The last of the many unbelievable incidents I learned about on this trip was not, like the others, yet another revelation of the Trumpistas’ past trafficking with the Russian oligarchy. It was the one, seen on our last night in the motel, of the Montana oligarch, a Republican candidate for Congress, who body-slammed an eager newsie who got in his face the night before the election. You’d think this might be enough to make that bully lose the election, but you’d be wrong. He won. 

On Thursday my usual sources, the print NYT and the sanctified NPR, seemed to take the election results as confirmation that Trump voters would stand by their man regardless. But what’s interesting about the reporting is that the MSNBC crowd, card-carrying liberals all, had opined accurately the night before that the Republican would win anyhow because of the large number of early vote-by-mail ballots which had already been sent in before the incident. The fact that the assaulted fellow works for The Guardian, a British paper which has been running stories from a lot of U.S. stringers, might have given the on-air reporters timely information on the situation, since it happened after U.S. publications had just about finished for the day. 

Though we get what seems like a lot of news these days, it tends to be the top-down variety. There’s not a whole lot of original reporting going on, but what is reported in depth by the small number of surviving national print publications is echoed down through a variety of channels. The story that starts in the Times or the Post appears online and on MSNBC the night before it’s printed,and again in print in the Chronicle the day after.  

You can just about forget about local news. It’s disheartening, to say the least, that many of the fine people I know from my interest in the arts (and yes, they’re well-educated too) have absolutely no idea of anything going on in Berkeley. Conversational references to information learned from the several respectable local news sources are greeted with blank stares. 

Such people are baffled by references to Berkeleyside or the East Bay Times, let alone to stories in those conscientious publications. Some have heard of the Daily Cal, but dismiss it as “just a student paper”, oblivious of the fact that those students frequently do good reporting. If they say anything about the Chronicle, it’s that “we cancelled our subscription because we never read it.” I myself wasted eight years of my life hoping to get the word out in print but always missed a sizable portion of the citizenry. And yet those same people get upset when things happen within their attention sphere, like the Saturday Farmers’ Market being cancelled, with no clue as to why this might have happened.  

None of these local news sources is perfect or complete, but if you check into them from time to time you can kind of figure out what’s happening. Some of these folks do read the New York Times online, for all the good it does locally. The Times’ coverage of the anti-Milo brouhaha missed the fact that most of the violent brawlers were NOT from Berkeley in any form, either UCB or CoB.  

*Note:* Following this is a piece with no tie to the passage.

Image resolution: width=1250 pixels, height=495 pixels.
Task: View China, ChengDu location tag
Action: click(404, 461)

I’m told that the young don’t read newspapers—I don’t know how true that is. They are reputed to get their news from social media, but the mother of a 15-year-old, a good student at a demanding high school, tells me that “no one looks at Facebook any more”—it’s all InstaGram or SnapChat, she says.(She also tells me that most SnapChats she’s seen are pictures of feet.)  

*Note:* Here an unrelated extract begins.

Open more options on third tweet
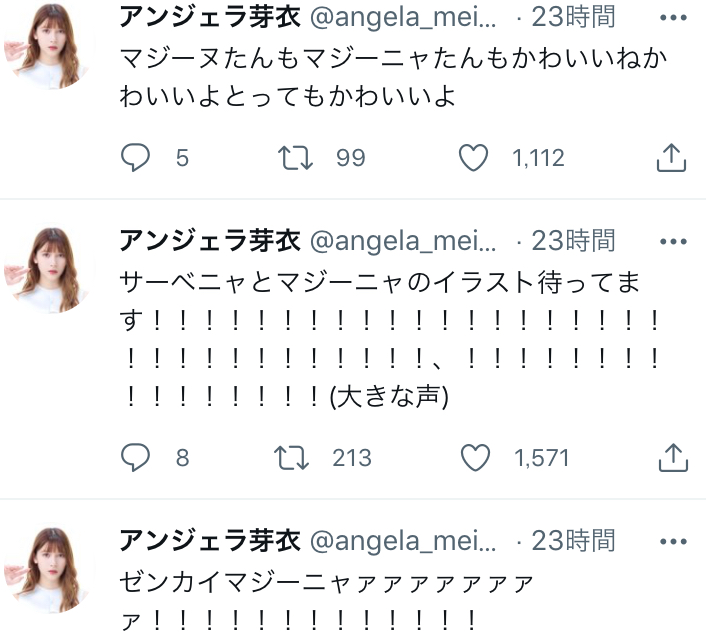The image size is (706, 632). [x=673, y=541]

If you’re a political person, exactly how do you go about changing hearts and minds if what used to be known as “the press” is gradually fading away like the Cheshire Cat? Soon nothing will be left but the grin on Steven Colbert’s face. 

Steve Phillips had a good piece in The Nation not long ago suggesting that the millions campaigns spend on TV ads is wasted, and I think he’s right. TV watchers aren’t news fans in the main. His idea is that the tried and true strategy of ringing doorbells and looking people in the eye as you talked to them is still the best way of persuading them to vote for your candidate, and who knows? He might be right.